I, You, We All Love Ice-Cream
I am yet to meet anyone who didn’t enjoy this sweetened frozen confection taken as snack or dessert. I love ice-cream and literally have to hold myself in check from indulging far too much.
Some of my fondest childhood memories center around the occasional treat of the frosty delight from an ice-cream truck at Polo park so, between looking for an object to isolate and indulging in a scoop or two of ice-cream as part of photo research for the letter ‘I,’ choosing ice-cream was no hardship.
10 Fun Facts about ice-cream
- Ice was made from ice before milk based ice creams started in the 10th century.
- The industrial production of ice cream started in 1851 in Boston, United States.
- The World’s largest consumption of ice cream is in the United States. Statistics show that on average one person consumes 48 pints of ice cream per year.

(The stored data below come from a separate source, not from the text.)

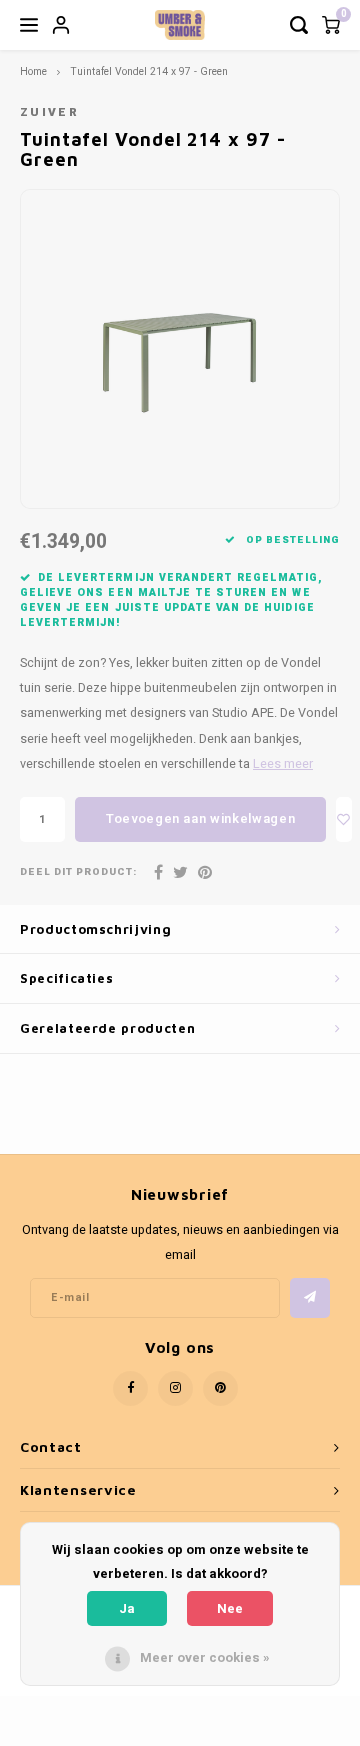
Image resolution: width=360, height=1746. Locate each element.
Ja (127, 1608)
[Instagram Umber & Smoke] (175, 1388)
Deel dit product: (78, 872)
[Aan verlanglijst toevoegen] (344, 819)
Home (33, 71)
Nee (230, 1608)
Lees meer (283, 764)
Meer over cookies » (205, 1657)
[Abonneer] (310, 1298)
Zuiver (49, 112)
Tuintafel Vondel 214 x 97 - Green (149, 71)
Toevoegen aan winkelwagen (200, 818)
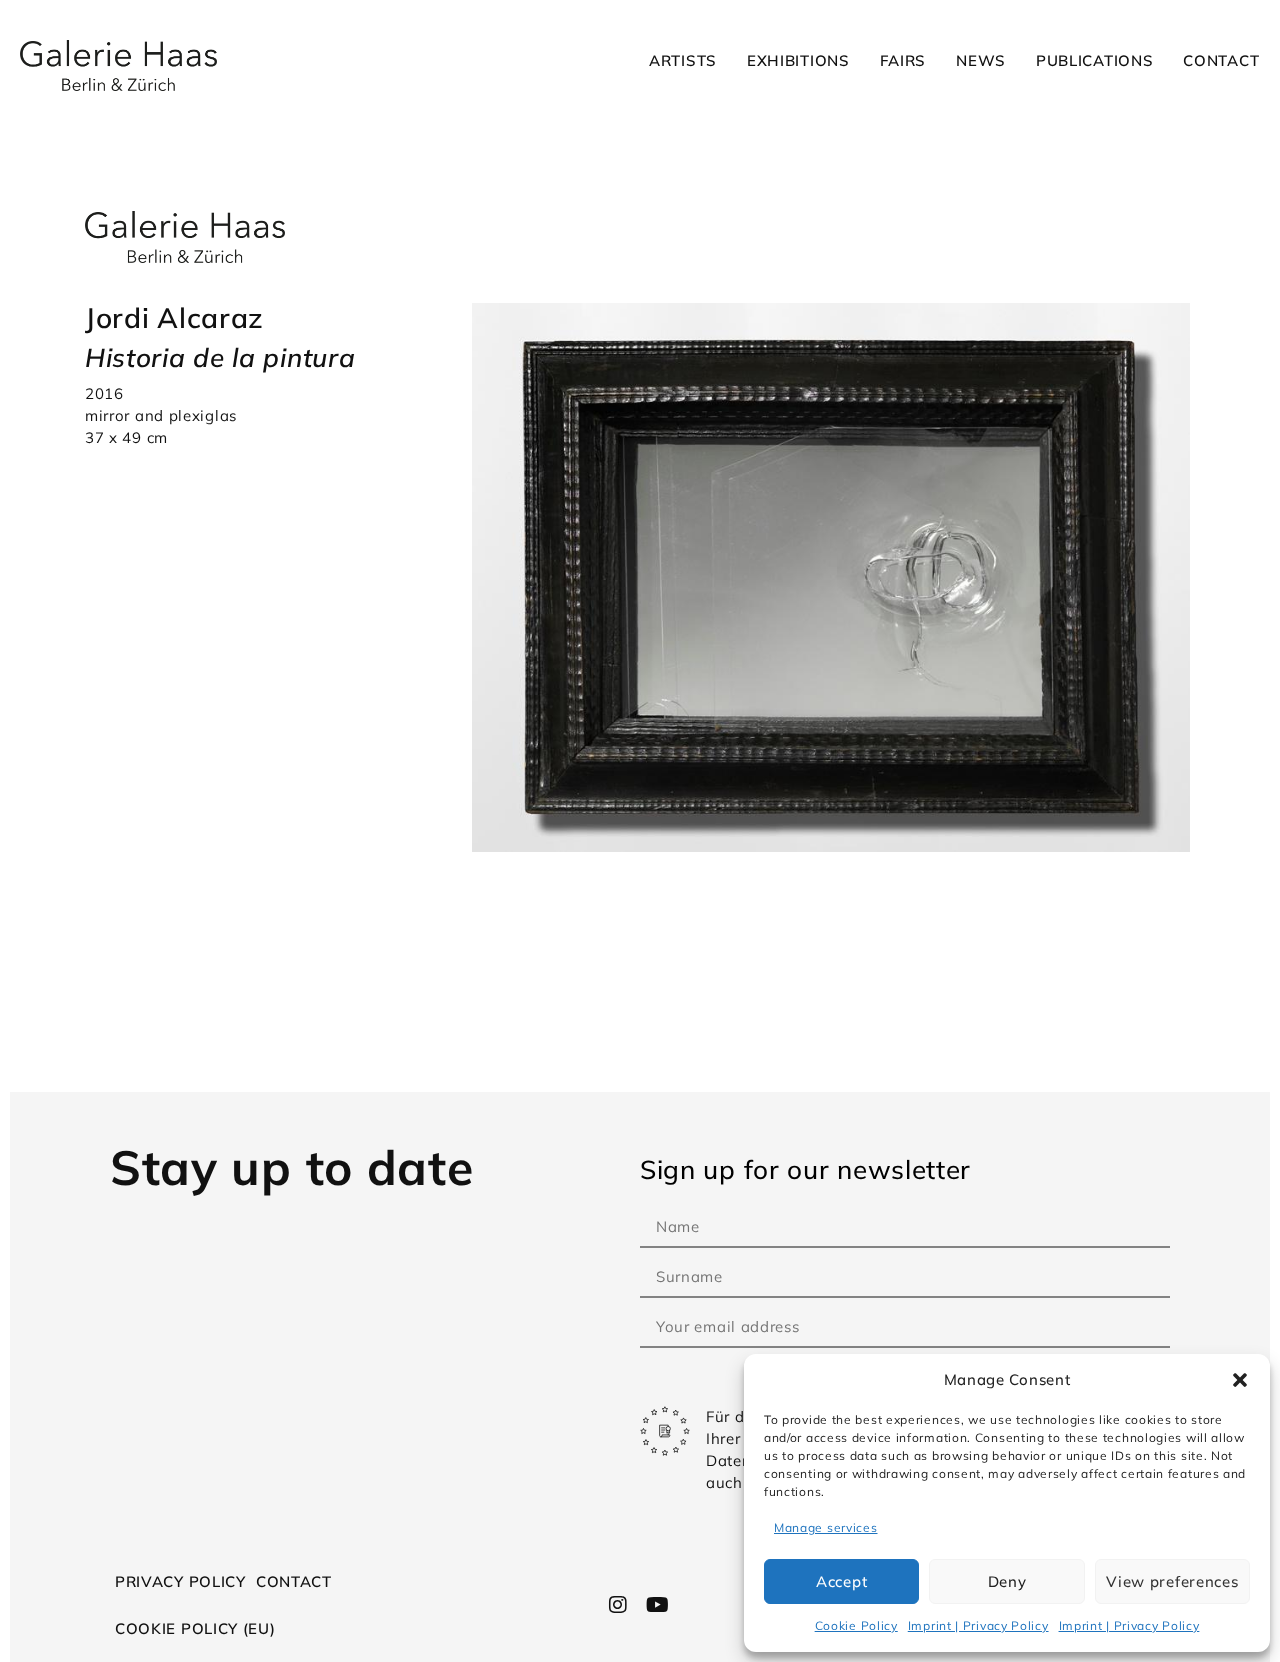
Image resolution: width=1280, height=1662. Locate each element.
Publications (1094, 60)
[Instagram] (619, 1605)
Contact (1221, 60)
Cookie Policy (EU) (195, 1628)
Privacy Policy (180, 1581)
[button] (1240, 1380)
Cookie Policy (856, 1625)
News (981, 60)
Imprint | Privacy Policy (978, 1625)
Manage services (826, 1527)
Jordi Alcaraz (174, 317)
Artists (683, 60)
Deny (1007, 1581)
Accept (841, 1581)
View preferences (1172, 1581)
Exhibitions (798, 60)
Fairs (903, 60)
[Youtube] (657, 1605)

- The most popular flavor of ice cream is vanilla. After that come chocolate, strawberry, cookies n’ cream, etc.
- One of the most unusual ice cream flavors is hot dog flavored ice-cream made in Arizona, US.
- One dairy cow can produce enough milk for 9,000 gallons of ice cream in her lifetime!

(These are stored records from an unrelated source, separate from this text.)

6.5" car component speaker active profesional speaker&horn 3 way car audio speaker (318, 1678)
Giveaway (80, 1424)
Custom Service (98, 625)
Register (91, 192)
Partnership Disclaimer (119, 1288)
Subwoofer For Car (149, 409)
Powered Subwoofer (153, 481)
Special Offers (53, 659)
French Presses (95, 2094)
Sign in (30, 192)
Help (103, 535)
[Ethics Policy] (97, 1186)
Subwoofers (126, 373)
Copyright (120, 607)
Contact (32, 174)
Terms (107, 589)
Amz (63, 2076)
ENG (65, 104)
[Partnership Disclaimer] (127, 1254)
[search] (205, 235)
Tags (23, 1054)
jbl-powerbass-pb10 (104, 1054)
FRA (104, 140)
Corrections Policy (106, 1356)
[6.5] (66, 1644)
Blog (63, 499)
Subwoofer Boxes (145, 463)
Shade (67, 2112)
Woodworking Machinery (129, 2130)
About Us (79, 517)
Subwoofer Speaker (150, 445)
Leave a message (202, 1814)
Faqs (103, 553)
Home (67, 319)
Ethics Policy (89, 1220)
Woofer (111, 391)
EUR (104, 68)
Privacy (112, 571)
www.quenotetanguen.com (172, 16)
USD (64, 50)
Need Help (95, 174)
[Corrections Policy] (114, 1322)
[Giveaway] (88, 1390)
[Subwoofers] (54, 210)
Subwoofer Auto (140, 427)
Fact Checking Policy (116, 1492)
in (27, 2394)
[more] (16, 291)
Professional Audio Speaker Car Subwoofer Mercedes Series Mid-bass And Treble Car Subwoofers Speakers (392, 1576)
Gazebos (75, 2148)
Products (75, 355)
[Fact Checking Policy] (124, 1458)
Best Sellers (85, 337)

- Most profitable day for ice cream sellers is almost always on Sunday.
- It takes 50 licks to finish one cone of ice cream.
- One cup of vanilla ice-cream has 273 calories.
- Ice cream comes in many varieties: plain vanilla ice-cream, frozen custard, frozen yogurt, reduced-fat ice cream, sherbet, gelato, and much more.
Tips for Photographing Ice Cream
I learned through several scoops and efforts that though photographing ice-creams may seem simple, in reality, ice-creams are not easy subjects to photograph. If you are not fast enough, it melts into a puddle and without proper preparation, your composition will not turn out as you want it to.
Prepare in advance. That scoop of ice cream won’t wait for you before it melts away and except your target is to take snapshots of puddles of melted sweetness prepare your equipment – camera, tripod (if needed) lenses etc – ahead of time when the ice-cream still looks great.
- Adjust the camera to the settings you need and once you are ready, grab your ice cream, place it in the place that you want and take as many shots as you can for some minutes.
- Always check your lighting ahead of time. Aim for adequate natural lighting as much as possible. Too little light will make your ice cream seem insipid, while flashes can create harshness and shadows to the texture of the ice cream. If you are not using natural light, set the white balance setting on your camera otherwise the ice cream can take on yellow or blue hues. The automatic light balance rarely gets it the way you want it.
- Check your background. Some backgrounds work well with food photography such as wood texture which evokes homeliness. A white background allows the food to stand out without crowding it and it also provides a lot of background light that shows off the food better. A garden backdrop creates a sense of relaxation and contentment while a dark background is also perfect because it allows you to focus on the ice-cream without detracting from it.
- You could try the trick of putting your display bowl in the freezer for at least half an hour before the shoot if you are in a convenient place to do so. This way the bowl for the ice-cream would stay cold for a while and keep the ice cream cold. This would give you extra time to make necessary adjustments before it begins to melt.
- For freestyle photos on the go, have your camera ready for those blissful moments of people and their ice-creams and do remember to ask politely before pointing your camera in people’s faces.
- Take a lot of photos from different angles within the few minutes that you have. This way you will end up with images that are worth your effort.